* [Material shown]
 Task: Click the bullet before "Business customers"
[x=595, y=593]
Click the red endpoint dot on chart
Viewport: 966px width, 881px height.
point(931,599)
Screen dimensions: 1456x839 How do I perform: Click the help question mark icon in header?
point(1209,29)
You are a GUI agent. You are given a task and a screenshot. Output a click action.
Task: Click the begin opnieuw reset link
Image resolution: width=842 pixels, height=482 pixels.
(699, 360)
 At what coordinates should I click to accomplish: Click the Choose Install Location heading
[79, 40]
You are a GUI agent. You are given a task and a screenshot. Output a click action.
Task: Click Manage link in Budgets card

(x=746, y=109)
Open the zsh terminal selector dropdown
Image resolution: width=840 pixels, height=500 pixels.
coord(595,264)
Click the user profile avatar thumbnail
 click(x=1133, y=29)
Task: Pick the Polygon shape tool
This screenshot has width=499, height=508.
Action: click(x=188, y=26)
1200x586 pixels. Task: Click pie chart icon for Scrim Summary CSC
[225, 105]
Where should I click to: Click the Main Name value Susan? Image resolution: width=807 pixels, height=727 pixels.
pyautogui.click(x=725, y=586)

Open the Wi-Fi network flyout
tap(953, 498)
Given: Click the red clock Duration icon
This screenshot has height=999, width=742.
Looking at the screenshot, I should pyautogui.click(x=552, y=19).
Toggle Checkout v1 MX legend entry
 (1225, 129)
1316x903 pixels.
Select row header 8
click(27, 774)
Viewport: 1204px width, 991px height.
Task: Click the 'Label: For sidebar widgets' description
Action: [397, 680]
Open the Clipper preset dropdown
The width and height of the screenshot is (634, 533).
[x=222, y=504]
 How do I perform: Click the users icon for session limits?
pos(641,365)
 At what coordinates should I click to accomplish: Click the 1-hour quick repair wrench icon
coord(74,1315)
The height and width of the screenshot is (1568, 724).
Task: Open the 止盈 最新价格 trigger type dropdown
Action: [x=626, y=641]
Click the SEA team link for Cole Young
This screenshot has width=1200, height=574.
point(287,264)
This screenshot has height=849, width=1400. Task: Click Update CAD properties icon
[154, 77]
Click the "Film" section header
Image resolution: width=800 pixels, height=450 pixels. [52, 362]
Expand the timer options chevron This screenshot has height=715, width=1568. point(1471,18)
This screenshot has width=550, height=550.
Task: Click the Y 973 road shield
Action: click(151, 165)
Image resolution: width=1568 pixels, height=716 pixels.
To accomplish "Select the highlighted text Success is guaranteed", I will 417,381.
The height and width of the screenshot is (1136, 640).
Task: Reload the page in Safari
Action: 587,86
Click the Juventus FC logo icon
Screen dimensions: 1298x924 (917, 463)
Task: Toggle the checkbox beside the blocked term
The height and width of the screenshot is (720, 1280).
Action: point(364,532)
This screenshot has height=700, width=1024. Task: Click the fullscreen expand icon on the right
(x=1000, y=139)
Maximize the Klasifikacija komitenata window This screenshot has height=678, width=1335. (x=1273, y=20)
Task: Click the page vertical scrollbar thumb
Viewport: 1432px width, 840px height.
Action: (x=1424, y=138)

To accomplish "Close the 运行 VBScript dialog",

* [Action item] Print the line that contains "This screenshot has height=849, width=1400." and each line after it up to the end of the listing, exactly as written.

* [Problem solution]
This screenshot has height=849, width=1400. Task: Click Update CAD properties icon
[154, 77]
Click the "Film" section header
Image resolution: width=800 pixels, height=450 pixels. [52, 362]
Expand the timer options chevron This screenshot has height=715, width=1568. point(1471,18)
This screenshot has width=550, height=550.
Task: Click the Y 973 road shield
Action: click(151, 165)
Image resolution: width=1568 pixels, height=716 pixels.
To accomplish "Select the highlighted text Success is guaranteed", I will 417,381.
The height and width of the screenshot is (1136, 640).
Task: Reload the page in Safari
Action: 587,86
Click the Juventus FC logo icon
Screen dimensions: 1298x924 (917, 463)
Task: Toggle the checkbox beside the blocked term
The height and width of the screenshot is (720, 1280).
Action: point(364,532)
This screenshot has height=700, width=1024. Task: Click the fullscreen expand icon on the right
(x=1000, y=139)
Maximize the Klasifikacija komitenata window This screenshot has height=678, width=1335. (x=1273, y=20)
Task: Click the page vertical scrollbar thumb
Viewport: 1432px width, 840px height.
Action: (x=1424, y=138)

To accomplish "Close the 运行 VBScript dialog",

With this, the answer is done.